To preserve backwards compatibility, the SL_TABLE_NODE struct now contains a union of mutually
exclusive structures corresponding to either the data log or metadata log with cache lines.
typedef struct _SL_TABLE_NODE {
//
// Usage type of the node
//
SL_NODE_TYPE Type;
ULONGLONG Row;
...
union {
struct {
//
// Lowest location within the
// log that hosts the data for a
// range within this row
//
SL_LSN MinLsn;
...
LIST_ENTRY ElementListHeads[ANYSIZE_ARRAY];
} Log;
struct {
...
//
// Bitmap tracking active blocks
// within this cache line
//
RTL_BITMAP ActiveBitMap;
//
// Bitmap tracking valid/present
// data within this cache line
//
RTL_BITMAP ValidBitMap;
} Cache;
};
6
} SL_TABLE_NODE, *PSL_TABLE_NODE;
Also, enumerating which ranges are in the cache requires a new function, SL_TABLE::EnumerateOverlapsCache,
as the metadata describing which ranges are present in the cache are bitmaps as opposed to tuples.
private:
NTSTATUS
SL_TABLE::EnumerateOverlapsCache (
__in ULONG Length,
__in ULONGLONG Offset,
__in ULONGLONG Row,
__in ULONG Column,
__in PSL_OVERLAP_ROUTINE OverlapRoutine,
__in PVOID OverlapContext
);
4.5 SIO_LOG
The SIO_LOG layer provides an interface to a persistent write log associated with a given Space/Virtual
Disk. The SIO_LOG class manipulates log records through the SpaceLog library. A new log type is
being added, called SIO_LOG_METADATA, that logs only the metadata for a given data write, while
storing the data in direct mapped cache lines associated with a single SIO_RAID object’s row.
Previously, write-back caching using the write log used (offset, length, column) tuples for metadata,
with the data and metadata coupled as part of an individual log record. Each log record repre-
sented a contiguous range of data, mapped in-memory to an SL_TABLE_ELEMENT. The AVL table’s
nodes (SL_TABLE_NODE), which each map to a single row within the RAID slab, contain lists of
SL_TABLE_ELEMENTs, with one list mapping to each column represented by the node. These lists of
SL_TABLE_ELEMENTs are ordered by offset in order to make the destaging of data from the log as
sequential as possible, with the assumption that the disk(s) to which the data was destaged were
rotational.
In order to save metadata space—with disjoint runs, the metadata size on the log device could
balloon rather quickly—data in the cache is mapped using RTL_BITMAPs. Using bitmaps to track
blocks within each cache line scales better with cache size, as metadata space scales linearly with the
size of the cache (assuming the log is checkpointed regularly), and is more predictable.

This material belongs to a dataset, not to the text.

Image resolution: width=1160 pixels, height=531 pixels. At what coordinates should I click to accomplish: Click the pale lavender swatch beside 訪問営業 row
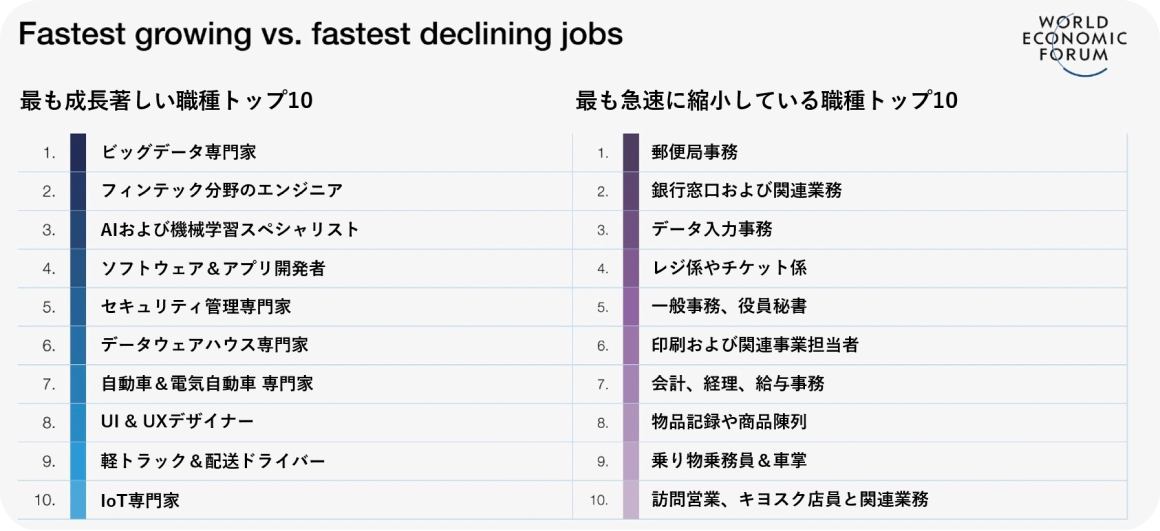pyautogui.click(x=630, y=500)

Using per-cache line bitmaps for metadata therefore implies that each log record now tracks a cache
line :: row mapping as opposed to a run. This fact also means that multiple records tracking the
state of a given cache line may be present in the log, where only the most recent record (the one
furthest from the start of the log) contains correct metadata.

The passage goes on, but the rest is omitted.